A memory that lives on?
How do I create a path to awareness?
An adventure that’s bigger than me?
Going back home to my highest self?
I’m on a mission to tell a new kind of story that represents modern, multicultural, first generation women. Leading colorful, creative lives on our own terms – nobly seeded by our ancestor’s dreams, sacrifices and undeniable spirit.
“I wanted to create a positive platform to share stories celebrating where we came from. Using our own voices and our own words. To always remember where the journey began and to share the journey back home to ourselves.”
Let’s craft a different lens for meaning, identity and beauty. For self-care and self-discovery. Let’s spark multicultural, multi-generational conversations beginning at home. Creating our own standard of cultural impact. At every and any life stage of Girlhood. Womanhood. Motherhood. Sisterhood.
“I’m on a lifelong quest to provide young multicultural girls with content that celebrates CREATIVITY, CURIOSITY and COLORFUL LIVING. To begin their own trail-blazing, pathfinding journey that looks and feels as unique as you, your family, and our collective colorful tribe.”
So began the dream draft of my future self’s bio.
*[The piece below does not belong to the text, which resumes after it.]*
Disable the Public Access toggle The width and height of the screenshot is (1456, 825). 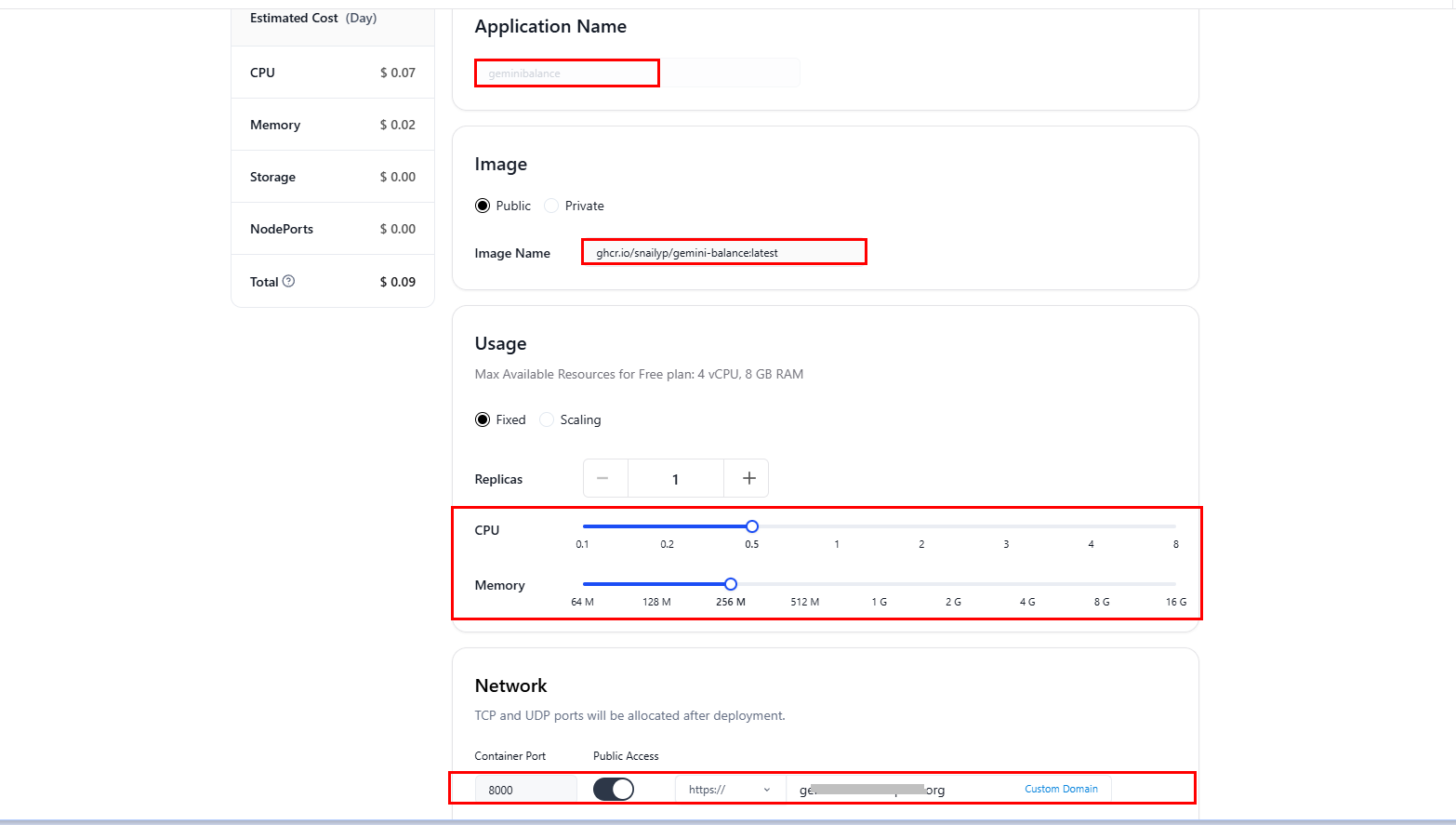[x=613, y=788]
I was trying it on for size to manifest a brave IRL experiment hatched to ultimately live up to my highest potential and to follow the brightest north star of my own making. What began as a journey re-tracing and honoring my cross-cultural roots became an unexpected, unapologetic quest for re-generating my own well-being, self-worth, growth, energy, and enlightenment.
I was at a crossroads in many areas of my life professionally and personally. My career path and life path had peaked. Then plateaued.
”I had checked all the boxes for ‘successful’ (with air quotes) adult-ing but had lost my way and was now in a restless free fall – often displaced and always feeling oddly ‘somewhere in between…’”
The world was holding a different energy, less kind and seemingly less culturally accepting post-2016. I was feeling a magnetic pull to define a higher path-finding life force for myself. “What am I doing and what am I really here to do?” I would ask myself of my life and time remaining on earth.
I had no idea that a 22-hour plane ride back to my birthplace in Manila on February 2nd, 2017, two weeks into #45’s presidency and the administration’s travel ban, would lead me to a glimpse of what mattered most. It began as an 11-day trip to see my mom’s rural childhood home for the last time in her life. It soon became a quest to discover my true calling for the first time in my life. I was determined to connect the missing dots that would map my family’s folklore.
“To follow constellations of untold stories and unearth trails of hidden ancestral gems sparkling in the sky from Cleveland, Ohio, to Metro Manila along the South China Sea and back.”
My greatest hope? To capture my Filipino heritage with my aging, increasingly forgetful, feisty mom before it was too late on a once in a lifetime trip to Manila. I wanted to make peace with my past and present to design a deeper, more meaningful life purpose once and for all. (Basically First Generation Filipino Enlightenment 101. No pressure. And no time like the present. You know, NBD!)
Back in the Manila, I had found myself pleading, trying to convince and explain to my younger Filipino cousins over a white rice and sweet sausage breakfast that Filipinos really ARE welcome in the United States! That powerful women leaders and women rights really ARE respected and revered in America! That religion DOES bring people together for the greater good! After graduating at the top of their classes in top schools in finance and architecture, it was bittersweet to hear my young handsome, mahogany-skinned Filipino cousins talk about getting visas, building careers and launching promising new lives in New Zealand and Australia where they knew it would be “different” compared to the America they saw on nightly CNN Manila. I was truly lost and crushed.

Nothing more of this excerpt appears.